I'll ask someone at work who might know more about it (I'll see if I can trap Pat Symonds in the cafeteria, he always loves babbling on about tyres!)
 
Entai said:
Hi all, here is a good one for you, a guy at work, wants to get wider wheels and tyres so that at traffic light races he will get better traction, and a better launch, with less wheel spin.

I said, most likely that will not happen, if anything you will be worse off I said. As the friction is still the same between the tyres and the road surface, no matter how big the tyres.

My reasoning is, that surely the size of the surface area of a contact patch between tyre and road, has no bearing on the friction coefficient of that contact.
The friction coefficient is only determined by the types of material that the friction is occuring between, (tyre rubber and road tarmac) and to some extent the load applied to those materials.

So in this example, the contact patch is still between the same two materials, and if anything, the load on the contact patch will be less than he already has (he is changing from steelies to alloys as well, so lighter wheels), and getting wider tyres so the contact patch is larger spreading the load more.
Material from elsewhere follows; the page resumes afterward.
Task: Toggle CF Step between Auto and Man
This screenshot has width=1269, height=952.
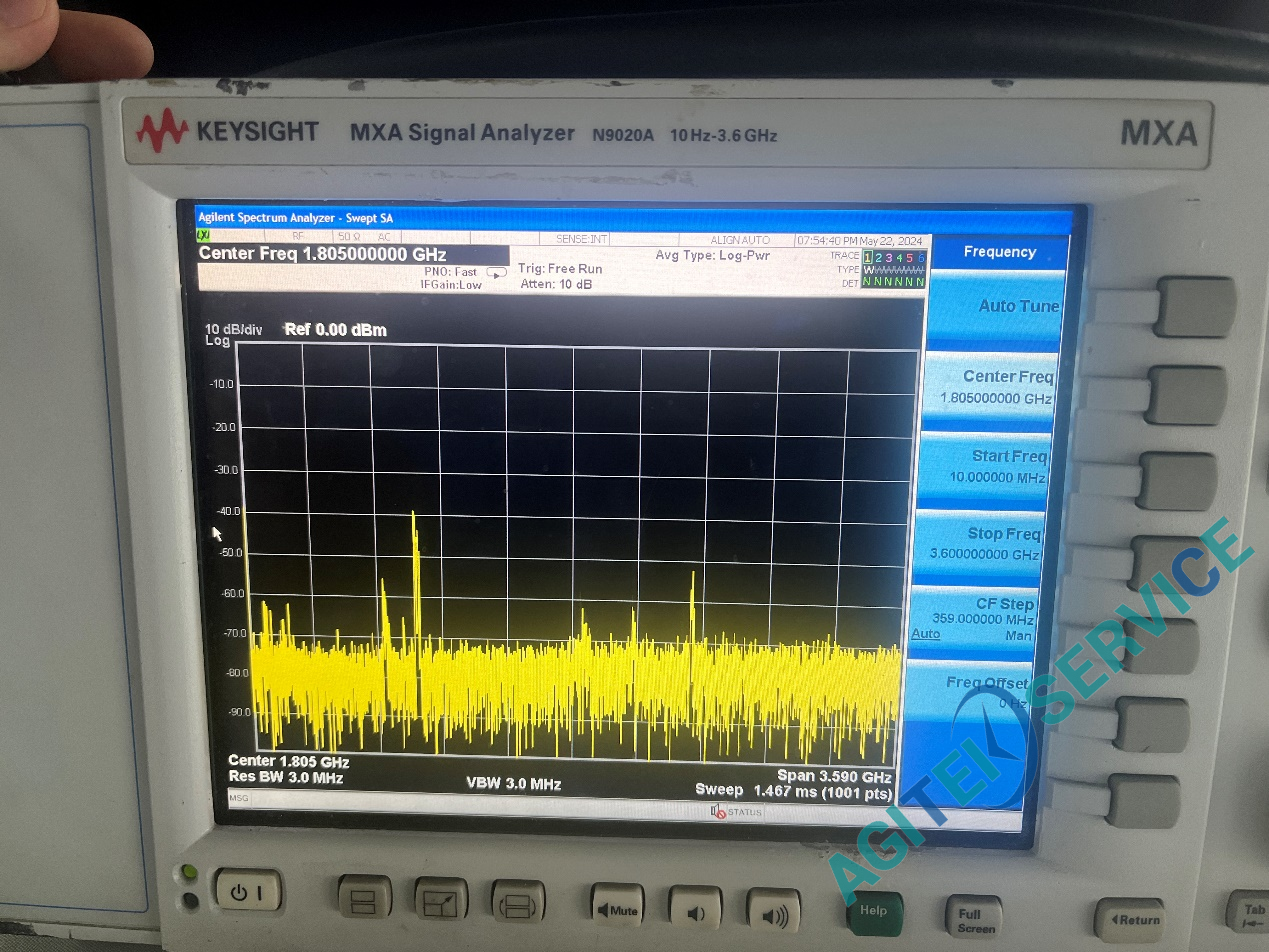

Therefore by my reckoning in a straight line he will possibly have less traction than before, but in cornering he will be much better off.

He still insits that bigger tyres equals more rubber on the road so it has to be more grip.

So who is right??


i thought bigger surface area= more grip


To answer someone else's question i THINK the drag racers have large back wheels and small front wheels is to give them better speed. I think it works like gear ratio's only with tyres lol

i race rc cars (cause im not old enough to drive, and they're fun) and i read that a smaller wheel gives more acceleration but a lower to speed and visa versa, wether it's true for full size cars i don't know.